Geh-Einheiten leicht in den Alltag einbaubar
Es zeigte sich, dass das Suchtverlangen sowohl bei der Indoor- als auch bei der Outdoor-Gruppe während der gesamten Bewegungseinheit signifikant zurückging, während es bei der Kontrollgruppe unverändert blieb. Gleiches gilt in Hinblick auf die Entzugserscheinungen und die allgemeine Befindlichkeit. Nach zwanzig Minuten waren keinerlei Unterschiede mehr messbar. Nach zehn Minuten war das Suchtverlangen in der Outdoor-Gruppe etwas stärker reduziert als in der Indoor-Gruppe. „Ein weiterer – wenngleich nicht signifikanter Unterschied – zwischen Indoor und Outdoor-Bewegungseinheiten ist die Zeit, die bis zur nächsten Zigarette vergeht“, berichtet Schöttl. Diese beträgt bei der Indoor-Gruppe 17 Minuten, bei der Outdoor 26 Minuten. „Es handelt sich dabei um eine Tendenz, die in weiterführenden Experimenten noch zu überprüfen ist“, sagt Kopp, „eventuell mit veränderter Dauer oder Intensität der Einheiten.“
An oberster Stelle steht für die Wissenschaftlergruppe jedoch, dass die Geh-Einheiten leicht in den Alltag einzubauen sind. „Die Interventionen sollen so definiert werden, dass sie 1:1 in Programme zur Rauchentwöhnung integriert werden können“, betonen Kopp und Schöttl abschließend. In der aktuell gültigen S3-Leitlinie „Rauchen und Tabakabhängigkeit: Screening, Diagnostik und Behandlung“ (AWMF Registernr.076-006) wird die untersuchte Intervention nicht vorgeschlagen (und wegen fehlender Evidenz auch sonst keine sportliche Betätigung).

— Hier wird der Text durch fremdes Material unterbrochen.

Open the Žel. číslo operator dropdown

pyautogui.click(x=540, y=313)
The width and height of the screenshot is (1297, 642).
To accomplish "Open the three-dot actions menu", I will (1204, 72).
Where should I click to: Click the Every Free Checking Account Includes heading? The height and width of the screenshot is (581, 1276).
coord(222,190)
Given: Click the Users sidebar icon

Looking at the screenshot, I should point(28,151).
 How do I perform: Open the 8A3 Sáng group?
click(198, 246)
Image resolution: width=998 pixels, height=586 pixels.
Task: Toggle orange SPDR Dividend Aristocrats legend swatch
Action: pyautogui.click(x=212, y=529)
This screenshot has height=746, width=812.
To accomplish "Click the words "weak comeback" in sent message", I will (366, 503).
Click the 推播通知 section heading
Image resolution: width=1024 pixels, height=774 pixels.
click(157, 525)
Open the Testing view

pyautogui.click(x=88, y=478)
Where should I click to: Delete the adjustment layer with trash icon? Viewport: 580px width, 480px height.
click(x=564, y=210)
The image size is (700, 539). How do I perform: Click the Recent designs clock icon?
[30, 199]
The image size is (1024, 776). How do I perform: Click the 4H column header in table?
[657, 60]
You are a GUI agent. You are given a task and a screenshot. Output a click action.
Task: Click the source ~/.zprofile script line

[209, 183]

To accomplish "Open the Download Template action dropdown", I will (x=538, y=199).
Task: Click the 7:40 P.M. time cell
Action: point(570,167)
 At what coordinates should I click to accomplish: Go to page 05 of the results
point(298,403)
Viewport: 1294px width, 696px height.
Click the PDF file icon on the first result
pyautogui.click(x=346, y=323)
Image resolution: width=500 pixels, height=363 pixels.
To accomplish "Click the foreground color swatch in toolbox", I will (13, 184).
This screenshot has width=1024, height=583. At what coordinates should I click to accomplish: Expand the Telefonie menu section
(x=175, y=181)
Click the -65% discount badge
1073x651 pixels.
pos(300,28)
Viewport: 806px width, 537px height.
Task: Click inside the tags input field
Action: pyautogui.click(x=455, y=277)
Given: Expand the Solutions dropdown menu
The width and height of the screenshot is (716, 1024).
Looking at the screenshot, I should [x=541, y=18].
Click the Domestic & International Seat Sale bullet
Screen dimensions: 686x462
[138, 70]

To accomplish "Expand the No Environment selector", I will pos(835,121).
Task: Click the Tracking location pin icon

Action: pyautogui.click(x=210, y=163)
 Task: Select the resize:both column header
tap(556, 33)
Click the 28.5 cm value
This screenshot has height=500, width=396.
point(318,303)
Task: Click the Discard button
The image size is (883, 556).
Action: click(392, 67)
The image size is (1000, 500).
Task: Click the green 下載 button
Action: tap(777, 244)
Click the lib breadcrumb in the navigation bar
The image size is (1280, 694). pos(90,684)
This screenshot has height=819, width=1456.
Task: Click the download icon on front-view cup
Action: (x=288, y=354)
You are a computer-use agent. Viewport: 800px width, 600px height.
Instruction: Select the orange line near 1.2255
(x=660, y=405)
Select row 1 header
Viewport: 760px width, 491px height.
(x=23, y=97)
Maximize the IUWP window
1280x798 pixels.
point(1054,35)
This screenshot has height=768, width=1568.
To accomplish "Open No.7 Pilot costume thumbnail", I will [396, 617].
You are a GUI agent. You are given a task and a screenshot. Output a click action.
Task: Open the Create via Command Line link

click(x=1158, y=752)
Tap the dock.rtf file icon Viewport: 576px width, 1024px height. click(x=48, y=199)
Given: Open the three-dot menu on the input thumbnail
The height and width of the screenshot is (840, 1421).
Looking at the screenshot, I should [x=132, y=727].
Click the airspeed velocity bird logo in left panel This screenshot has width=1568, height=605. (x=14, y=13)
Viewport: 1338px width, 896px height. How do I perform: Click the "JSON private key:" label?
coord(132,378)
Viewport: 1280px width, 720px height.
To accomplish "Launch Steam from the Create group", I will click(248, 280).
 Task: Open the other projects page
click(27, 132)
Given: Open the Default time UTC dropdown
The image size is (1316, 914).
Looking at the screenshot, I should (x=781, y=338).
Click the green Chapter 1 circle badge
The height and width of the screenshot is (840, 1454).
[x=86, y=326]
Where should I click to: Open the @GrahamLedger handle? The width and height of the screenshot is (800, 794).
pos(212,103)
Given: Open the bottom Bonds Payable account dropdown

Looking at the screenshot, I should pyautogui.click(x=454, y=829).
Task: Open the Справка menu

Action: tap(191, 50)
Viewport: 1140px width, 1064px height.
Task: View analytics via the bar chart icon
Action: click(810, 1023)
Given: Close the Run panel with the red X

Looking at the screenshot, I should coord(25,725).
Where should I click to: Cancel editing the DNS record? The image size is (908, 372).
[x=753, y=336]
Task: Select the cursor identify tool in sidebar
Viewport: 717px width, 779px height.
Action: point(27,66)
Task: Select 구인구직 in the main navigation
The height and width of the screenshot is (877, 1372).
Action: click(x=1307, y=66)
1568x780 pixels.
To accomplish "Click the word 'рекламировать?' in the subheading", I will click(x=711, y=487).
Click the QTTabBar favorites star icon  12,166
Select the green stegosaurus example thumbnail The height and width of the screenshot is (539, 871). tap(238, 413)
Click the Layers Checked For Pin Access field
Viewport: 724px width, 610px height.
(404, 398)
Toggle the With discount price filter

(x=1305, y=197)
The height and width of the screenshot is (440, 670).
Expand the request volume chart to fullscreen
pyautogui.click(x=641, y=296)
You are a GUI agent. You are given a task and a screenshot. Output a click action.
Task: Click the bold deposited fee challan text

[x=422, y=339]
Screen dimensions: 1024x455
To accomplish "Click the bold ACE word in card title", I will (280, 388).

Pressemitteilung „Schnelles Gehen unterstützt beiRauchentwöhnung“. Universität Innsbruck, 27.12.2023 (https://www.uibk.ac.at/de/newsroom/2023/schnelles-gehen-unterstutzt-bei-rauchentwohnung/).
* Schöttl SE et al.: Acute effects of outdoor and indoor walking on cigarette cravings,withdrawal symptoms and affective response during temporary smoking abstinence. Psychopharmacology (Berl). 2023 Nov 25 (10.1007/s00213-023-06506-4).